Federal officials are asking private groups if they want to build a second layer of wall along 40 miles of the U.S.-Mexico border near Tucson.
Customs and Border Protection officials posted a request for information on a federal procurement website May 29, saying the agency “recognizes that private entities and non-governmental organizations also have an interest in supporting the mission of border protection, by deploying private wall solutions.”
The request was aimed at groups that can “arrange private financing, and private acquisition of land” and “may have an interest in devising a wall structure that is consistent with government specifications,” CBP officials wrote in the request, which was first reported by KJZZ’s Fronteras Desk.
The purpose of the request was “solely to conduct market research,” rather than a request for proposals for specific projects.
Any construction of the wall by a private party would “need to comply with federal laws and regulations,” as well as meet the Border Patrol’s operational requirements, CBP said in response to questions from the Star.
CBP did not say exactly where private groups might build the wall, but the request included a list of 30 “possible locations” that cover 253 miles, including 114 miles of border near Del Rio, Texas; 70 miles near El Paso; 40 miles near Tucson; 25 miles near San Diego; and 4 miles near Yuma.
Private groups have until Friday to express their interest in building the border wall.
The request came as federal agencies race to complete 450 miles of wall along the U.S.-Mexico border before the November election.
The construction of a border wall was President Trump’s signature campaign promise of his 2016 campaign. As of June 3, firms working under contract with the federal government had built 194 miles of wall.
Near Tucson, all 137 miles of wall projects are being built by firms under contract with the federal government. When construction is completed, all but a handful of miles of border near Tucson will have a 30-foot-tall steel wall, with the exception of the roughly 60 miles of border on the Tohono O’odham Nation, where CBP is not allowed to build the wall.
Those projects generally involve building a single layer of wall, although in a few towns like Naco a second layer is being built. The May 29 request described building a second layer of wall to “complement existing primary barriers” on 40 miles of border that ranged from “urban” to “rocky and mountainous rural areas.”
CBP declined to say whether the agency plans to add a secondary wall along the entire Arizona-Mexico border. The Yuma area already has two or three layers of walls and fences in some areas.
The May 29 request did not mention any group by name, but one group has led an aggressive campaign since late 2018 to build the wall with private funds.
The group, known as We Build the Wall, raised $25 million from 500,000 donors and has built several miles of wall in New Mexico and Texas, according to the group’s website.
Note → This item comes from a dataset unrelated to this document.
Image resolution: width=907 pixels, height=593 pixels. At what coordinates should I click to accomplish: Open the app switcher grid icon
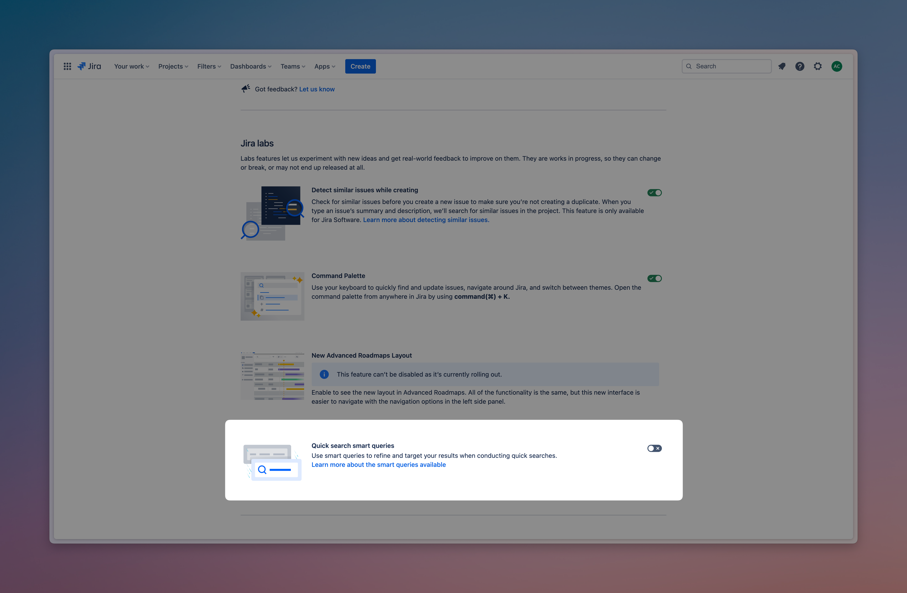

Their fundraising campaign went to Sahuarita in February 2019, headlined by former Trump adviser Steve Bannon.
We Build the Wall continues to send out fundraising emails couched in alarmist phrases, such as saying the wall “will keep ALL Americans safe from outsiders” and warning of a surge of criminals coming across the border once the coronavirus lockdowns end.
We Build the Wall did not respond to an inquiry from the Star.
The projects in New Mexico and Texas were built by Fisher Sand and Gravel, which already is building border wall in Arizona under contract with the Army Corps of Engineers.
Fisher Sand and Gravel was awarded a contract worth up to $400 million in December to build 31 miles of wall on the Cabeza Prieta National Wildlife Refuge southwest of Tucson and $1.28 billion in May to build 42.5 miles of wall near Nogales and Sasabe.
The inspector general of the Defense Department is auditing the December contract award to see whether Trump inappropriately influenced the award.
The May 29 request raises concerns about private groups currying favor with Trump by volunteering to help him complete his promise to build the wall, said Molly Claflin, chief oversight counsel for American Oversight, a nonpartisan watchdog group in Washington, D.C., that has conducted a long-running audit of border wall construction.
“This is another opportunity for companies and individuals to do work that hopefully will get them rewarded by the president later down the line in some fashion,” such as ambassadorships or lucrative contracts, Claflin said.
She also pointed to concerns that the public would not know whether private groups “improperly coerced” landowners into giving up their property for wall construction or whether environmental and worker safety regulations were followed.
Private groups are not subject to the same public records laws as federal agencies, so “Congress really has to step up now” and hold hearings and ask for documentation of the decision-making process, Claflin said.
“You can’t build a wall of this scale on a national border and not have national interests implicated,” such as foreign policy, Claflin said.
U.S. Rep. Raúl M. Grijalva, a Democrat whose district includes much of the Arizona border, said outsourcing border wall construction will result in “more corruption” and “allow the Trump Administration to evade any accountability for their actions.”
“With handouts of profitable government contracts to Trump donors and the unlawful seizure of Department of Defense funds to construct it, the wall has been mired in corruption from the very beginning,” Grijalva said.